Sept. 18 – Sept. 20, 2017
Location: San Francisco
Ticket price: Starting at $1,995 USD

If you’re a Canadian entrepreneur looking to meet new clients, drum up some media publicity south of the border or just learn new industry tricks from some of the best and brightest influencers then TechCrunch Disrupt is for you.

Entrepreneurs can take part money-making startup competitions, attend conference showcases presented by well-known investors or attend one of the many networking and skill-based sessions. Tickets for this showcase aren’t cheap – early-bird tickets start at $1,900 US, (link) which doesn’t include airfare, accommodation or food – but for companies looking to build traction in the U.S. it can be worth the cost.


Oct. 22 – Oct. 25, 2017
Location: Las Vegas
Ticket price: $2,995 USD (discounts available for eligible startups)

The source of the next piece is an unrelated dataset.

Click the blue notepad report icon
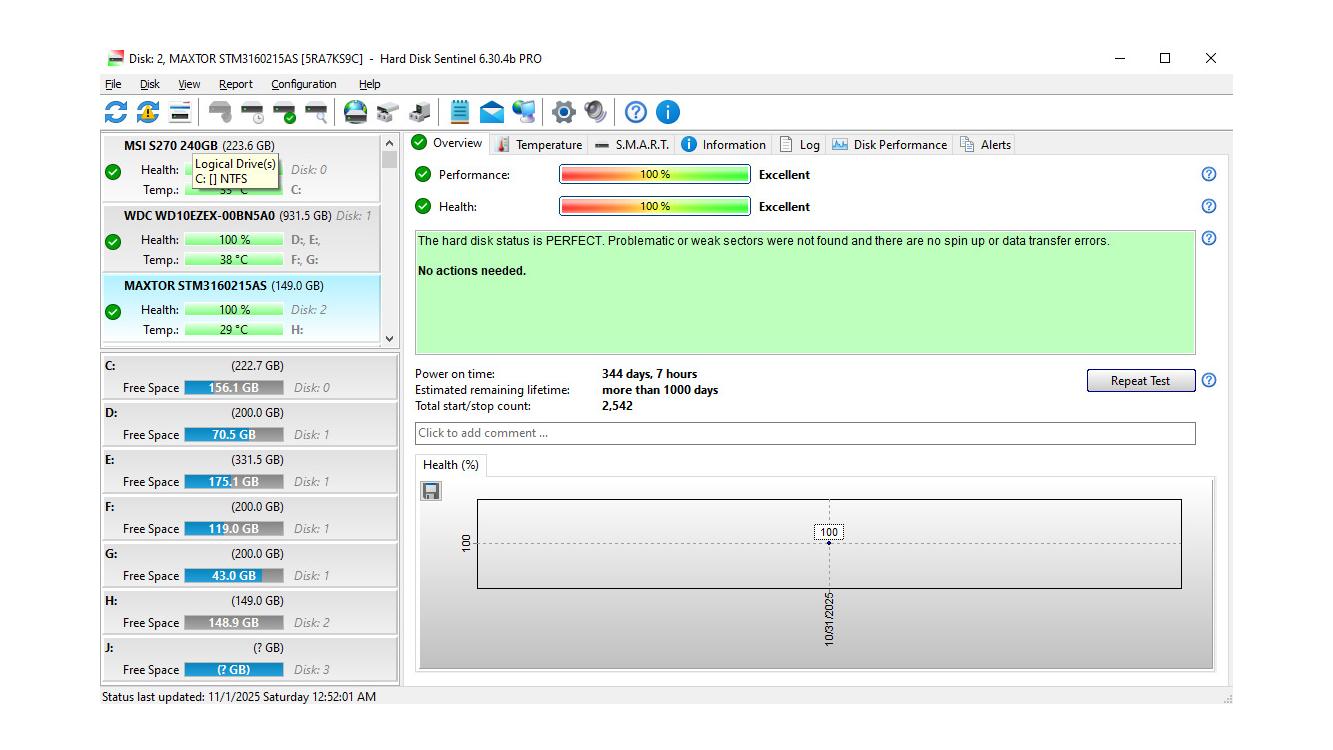 point(459,112)
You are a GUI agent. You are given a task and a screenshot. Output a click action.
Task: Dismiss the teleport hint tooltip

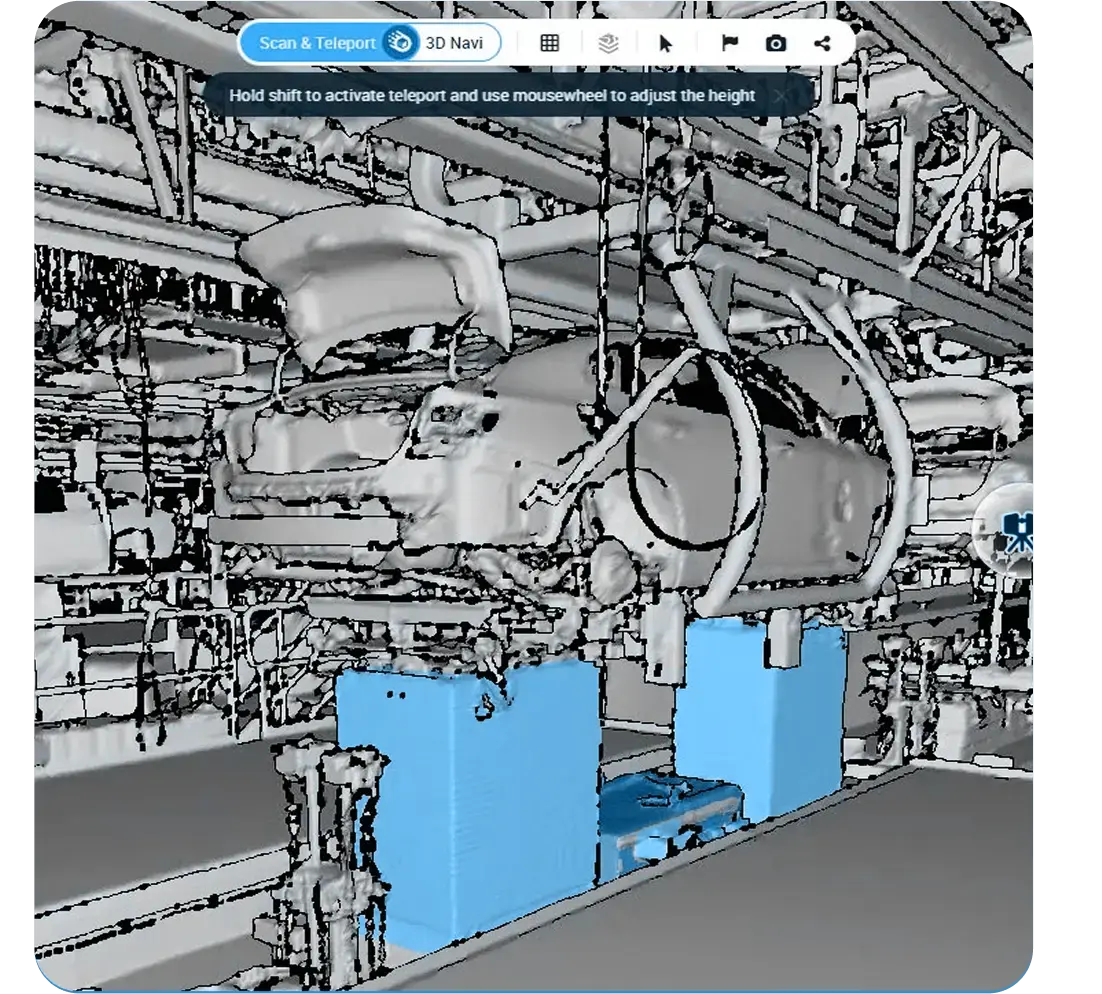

If you’ve ever wanted to learn more about the fast-paced world of fintech then Money2020 — billed as “the world’s largest payments and financial services innovation event” – is the place to go. Last year’s event included attendees from over 85 countries and this year features hour-long sessions on everything from data privacy to new-age mobile banking in developing countries and blockchain technology.

A range of skill-testing startup competitions and hackathons are also on offer for developers hoping to showcase their skills or find new employment opportunities. Regular tickets retail for $2,995 but discounts of up to 50 per cent are available for select retailers and startups (link).


Oct. 27, 2017
Location: Toronto
Ticket price: $500 – $1,000 CAD

A good conference is about more than just networking and tech demonstrations. A great event will push participants to be better and inspires attendees to try new things.

While TEDxToronto isn’t exclusively focused on technology its seminars, presented by local influencers, tackle subjects and ideas that impact every facet of life and often touch on technology in some form. These profoundly inspiring talks deal with everything from company leadership and career motivation.

This year’s speakers include Paul Rowan (co-founder of home design store Umbra), Gimmy Chu (co-founder of green technology startup Nano Leaf) and Peter Sloly (partner at Deloitte Canada). Torontonians who can’t afford the $1,000 price tag can also watch highlights online in the weeks following the event.

Mesh Marketing

Nov. 6, 2017
Location: Toronto
Ticket price: $299 CAD

If you’re a professional who deals with both marketing and technology, then Mesh Marketing might be the most useful for your long-term goals.

This international event deep dives into operational issues and discusses strategy-focused topics to help attendees better understand marketing technologies. Attendees also take part in the invite-only networking events that take place after the conferences and get a front-row seat to other related marketing events the company throws throughout the year.